Task: In full and without deviation, reproduce the records that follow.

[[ Entries provided open ]]

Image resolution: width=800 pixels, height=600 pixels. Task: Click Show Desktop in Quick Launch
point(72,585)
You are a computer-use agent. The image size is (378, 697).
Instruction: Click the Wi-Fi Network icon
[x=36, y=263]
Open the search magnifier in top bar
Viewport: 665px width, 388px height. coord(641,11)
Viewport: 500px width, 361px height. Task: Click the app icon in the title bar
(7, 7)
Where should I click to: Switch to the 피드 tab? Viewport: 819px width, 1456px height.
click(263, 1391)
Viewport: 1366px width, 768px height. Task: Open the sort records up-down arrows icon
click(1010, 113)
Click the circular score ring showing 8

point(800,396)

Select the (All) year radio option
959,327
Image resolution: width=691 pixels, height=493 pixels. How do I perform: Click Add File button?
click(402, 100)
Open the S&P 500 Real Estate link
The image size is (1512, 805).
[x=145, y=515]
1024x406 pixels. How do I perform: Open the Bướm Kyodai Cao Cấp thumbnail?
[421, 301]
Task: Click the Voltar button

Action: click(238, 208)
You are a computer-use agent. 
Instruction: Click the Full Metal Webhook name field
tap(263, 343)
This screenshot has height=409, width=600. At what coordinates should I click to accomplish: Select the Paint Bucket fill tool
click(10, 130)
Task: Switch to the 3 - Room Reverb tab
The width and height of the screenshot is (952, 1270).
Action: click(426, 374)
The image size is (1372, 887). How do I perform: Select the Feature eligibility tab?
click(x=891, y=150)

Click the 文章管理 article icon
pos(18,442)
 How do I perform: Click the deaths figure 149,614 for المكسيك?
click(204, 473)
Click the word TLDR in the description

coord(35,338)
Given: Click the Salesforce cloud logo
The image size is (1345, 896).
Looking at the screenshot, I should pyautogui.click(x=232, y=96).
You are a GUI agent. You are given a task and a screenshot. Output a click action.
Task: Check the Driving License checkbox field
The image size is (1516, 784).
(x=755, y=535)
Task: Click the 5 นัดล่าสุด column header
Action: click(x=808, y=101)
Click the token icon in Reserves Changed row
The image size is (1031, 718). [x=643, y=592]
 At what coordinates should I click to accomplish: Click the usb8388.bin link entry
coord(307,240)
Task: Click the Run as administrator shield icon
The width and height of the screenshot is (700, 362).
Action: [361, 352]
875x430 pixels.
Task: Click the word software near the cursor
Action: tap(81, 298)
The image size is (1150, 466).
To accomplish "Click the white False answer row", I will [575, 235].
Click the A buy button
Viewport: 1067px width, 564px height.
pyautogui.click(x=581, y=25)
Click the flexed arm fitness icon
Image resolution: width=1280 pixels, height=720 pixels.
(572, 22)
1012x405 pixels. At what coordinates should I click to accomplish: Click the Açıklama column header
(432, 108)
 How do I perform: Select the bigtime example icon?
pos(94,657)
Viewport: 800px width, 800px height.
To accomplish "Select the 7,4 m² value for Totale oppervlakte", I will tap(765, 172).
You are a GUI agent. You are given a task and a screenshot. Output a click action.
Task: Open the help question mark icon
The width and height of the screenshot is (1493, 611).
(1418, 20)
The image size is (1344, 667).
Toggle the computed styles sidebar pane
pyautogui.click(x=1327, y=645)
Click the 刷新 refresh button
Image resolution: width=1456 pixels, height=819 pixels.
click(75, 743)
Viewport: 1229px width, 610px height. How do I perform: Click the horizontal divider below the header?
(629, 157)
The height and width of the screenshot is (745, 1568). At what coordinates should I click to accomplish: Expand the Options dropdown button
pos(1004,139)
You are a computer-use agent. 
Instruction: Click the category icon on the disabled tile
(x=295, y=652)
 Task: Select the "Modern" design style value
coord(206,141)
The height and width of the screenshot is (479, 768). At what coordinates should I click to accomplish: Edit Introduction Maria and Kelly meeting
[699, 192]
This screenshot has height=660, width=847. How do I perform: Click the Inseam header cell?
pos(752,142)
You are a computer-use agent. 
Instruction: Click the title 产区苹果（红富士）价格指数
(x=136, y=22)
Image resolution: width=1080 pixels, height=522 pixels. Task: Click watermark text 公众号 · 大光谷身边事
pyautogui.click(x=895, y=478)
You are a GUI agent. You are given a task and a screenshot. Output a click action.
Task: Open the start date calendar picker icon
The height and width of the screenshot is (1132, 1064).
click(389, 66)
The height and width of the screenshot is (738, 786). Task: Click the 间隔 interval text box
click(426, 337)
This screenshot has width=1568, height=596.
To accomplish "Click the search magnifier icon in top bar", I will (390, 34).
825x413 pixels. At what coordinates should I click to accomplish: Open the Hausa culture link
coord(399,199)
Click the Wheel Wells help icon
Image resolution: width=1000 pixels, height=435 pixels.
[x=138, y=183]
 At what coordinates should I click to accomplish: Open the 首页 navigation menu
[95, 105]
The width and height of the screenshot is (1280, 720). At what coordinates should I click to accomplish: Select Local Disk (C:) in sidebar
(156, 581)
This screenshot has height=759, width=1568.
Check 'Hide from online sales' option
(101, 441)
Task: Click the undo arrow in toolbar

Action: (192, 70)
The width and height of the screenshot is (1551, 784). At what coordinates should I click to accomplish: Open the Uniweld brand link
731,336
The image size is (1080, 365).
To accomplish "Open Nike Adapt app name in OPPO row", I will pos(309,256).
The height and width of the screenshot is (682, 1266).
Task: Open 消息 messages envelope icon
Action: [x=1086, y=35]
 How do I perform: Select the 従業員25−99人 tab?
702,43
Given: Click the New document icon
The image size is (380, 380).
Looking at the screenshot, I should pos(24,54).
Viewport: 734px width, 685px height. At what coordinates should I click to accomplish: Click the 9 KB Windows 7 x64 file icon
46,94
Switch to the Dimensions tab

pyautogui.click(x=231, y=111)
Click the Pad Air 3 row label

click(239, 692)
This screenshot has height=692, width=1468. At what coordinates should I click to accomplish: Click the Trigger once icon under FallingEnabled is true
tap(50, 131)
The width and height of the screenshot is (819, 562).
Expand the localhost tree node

[[ Entries provided closed ]]

The completed task:
Image resolution: width=800 pixels, height=600 pixels. Task: Click Show Desktop in Quick Launch
point(72,585)
You are a computer-use agent. The image size is (378, 697).
Instruction: Click the Wi-Fi Network icon
[x=36, y=263]
Open the search magnifier in top bar
Viewport: 665px width, 388px height. coord(641,11)
Viewport: 500px width, 361px height. Task: Click the app icon in the title bar
(7, 7)
Where should I click to: Switch to the 피드 tab? Viewport: 819px width, 1456px height.
click(263, 1391)
Viewport: 1366px width, 768px height. Task: Open the sort records up-down arrows icon
click(1010, 113)
Click the circular score ring showing 8

point(800,396)

Select the (All) year radio option
959,327
Image resolution: width=691 pixels, height=493 pixels. How do I perform: Click Add File button?
click(402, 100)
Open the S&P 500 Real Estate link
The image size is (1512, 805).
[x=145, y=515]
1024x406 pixels. How do I perform: Open the Bướm Kyodai Cao Cấp thumbnail?
[421, 301]
Task: Click the Voltar button

Action: click(238, 208)
You are a computer-use agent. 
Instruction: Click the Full Metal Webhook name field
tap(263, 343)
This screenshot has height=409, width=600. At what coordinates should I click to accomplish: Select the Paint Bucket fill tool
click(10, 130)
Task: Switch to the 3 - Room Reverb tab
The width and height of the screenshot is (952, 1270).
Action: click(426, 374)
The image size is (1372, 887). How do I perform: Select the Feature eligibility tab?
click(x=891, y=150)

Click the 文章管理 article icon
pos(18,442)
 How do I perform: Click the deaths figure 149,614 for المكسيك?
click(204, 473)
Click the word TLDR in the description

coord(35,338)
Given: Click the Salesforce cloud logo
The image size is (1345, 896).
Looking at the screenshot, I should pyautogui.click(x=232, y=96).
You are a GUI agent. You are given a task and a screenshot. Output a click action.
Task: Check the Driving License checkbox field
The image size is (1516, 784).
(x=755, y=535)
Task: Click the 5 นัดล่าสุด column header
Action: click(x=808, y=101)
Click the token icon in Reserves Changed row
The image size is (1031, 718). [x=643, y=592]
 At what coordinates should I click to accomplish: Click the usb8388.bin link entry
coord(307,240)
Task: Click the Run as administrator shield icon
The width and height of the screenshot is (700, 362).
Action: [361, 352]
875x430 pixels.
Task: Click the word software near the cursor
Action: tap(81, 298)
The image size is (1150, 466).
To accomplish "Click the white False answer row", I will [575, 235].
Click the A buy button
Viewport: 1067px width, 564px height.
pyautogui.click(x=581, y=25)
Click the flexed arm fitness icon
Image resolution: width=1280 pixels, height=720 pixels.
(572, 22)
1012x405 pixels. At what coordinates should I click to accomplish: Click the Açıklama column header
(432, 108)
 How do I perform: Select the bigtime example icon?
pos(94,657)
Viewport: 800px width, 800px height.
To accomplish "Select the 7,4 m² value for Totale oppervlakte", I will tap(765, 172).
You are a GUI agent. You are given a task and a screenshot. Output a click action.
Task: Open the help question mark icon
The width and height of the screenshot is (1493, 611).
(1418, 20)
The image size is (1344, 667).
Toggle the computed styles sidebar pane
pyautogui.click(x=1327, y=645)
Click the 刷新 refresh button
Image resolution: width=1456 pixels, height=819 pixels.
click(75, 743)
Viewport: 1229px width, 610px height. How do I perform: Click the horizontal divider below the header?
(629, 157)
The height and width of the screenshot is (745, 1568). At what coordinates should I click to accomplish: Expand the Options dropdown button
pos(1004,139)
You are a computer-use agent. 
Instruction: Click the category icon on the disabled tile
(x=295, y=652)
 Task: Select the "Modern" design style value
coord(206,141)
The height and width of the screenshot is (479, 768). At what coordinates should I click to accomplish: Edit Introduction Maria and Kelly meeting
[699, 192]
This screenshot has height=660, width=847. How do I perform: Click the Inseam header cell?
pos(752,142)
You are a computer-use agent. 
Instruction: Click the title 产区苹果（红富士）价格指数
(x=136, y=22)
Image resolution: width=1080 pixels, height=522 pixels. Task: Click watermark text 公众号 · 大光谷身边事
pyautogui.click(x=895, y=478)
You are a GUI agent. You are given a task and a screenshot. Output a click action.
Task: Open the start date calendar picker icon
The height and width of the screenshot is (1132, 1064).
click(389, 66)
The height and width of the screenshot is (738, 786). Task: Click the 间隔 interval text box
click(426, 337)
This screenshot has width=1568, height=596.
To accomplish "Click the search magnifier icon in top bar", I will (390, 34).
825x413 pixels. At what coordinates should I click to accomplish: Open the Hausa culture link
coord(399,199)
Click the Wheel Wells help icon
Image resolution: width=1000 pixels, height=435 pixels.
[x=138, y=183]
 At what coordinates should I click to accomplish: Open the 首页 navigation menu
[95, 105]
The width and height of the screenshot is (1280, 720). At what coordinates should I click to accomplish: Select Local Disk (C:) in sidebar
(156, 581)
This screenshot has height=759, width=1568.
Check 'Hide from online sales' option
(101, 441)
Task: Click the undo arrow in toolbar

Action: (192, 70)
The width and height of the screenshot is (1551, 784). At what coordinates should I click to accomplish: Open the Uniweld brand link
731,336
The image size is (1080, 365).
To accomplish "Open Nike Adapt app name in OPPO row", I will pos(309,256).
The height and width of the screenshot is (682, 1266).
Task: Open 消息 messages envelope icon
Action: [x=1086, y=35]
 How do I perform: Select the 従業員25−99人 tab?
702,43
Given: Click the New document icon
The image size is (380, 380).
Looking at the screenshot, I should pos(24,54).
Viewport: 734px width, 685px height. At what coordinates should I click to accomplish: Click the 9 KB Windows 7 x64 file icon
46,94
Switch to the Dimensions tab

pyautogui.click(x=231, y=111)
Click the Pad Air 3 row label

click(239, 692)
This screenshot has height=692, width=1468. At what coordinates should I click to accomplish: Click the Trigger once icon under FallingEnabled is true
tap(50, 131)
The width and height of the screenshot is (819, 562).
Expand the localhost tree node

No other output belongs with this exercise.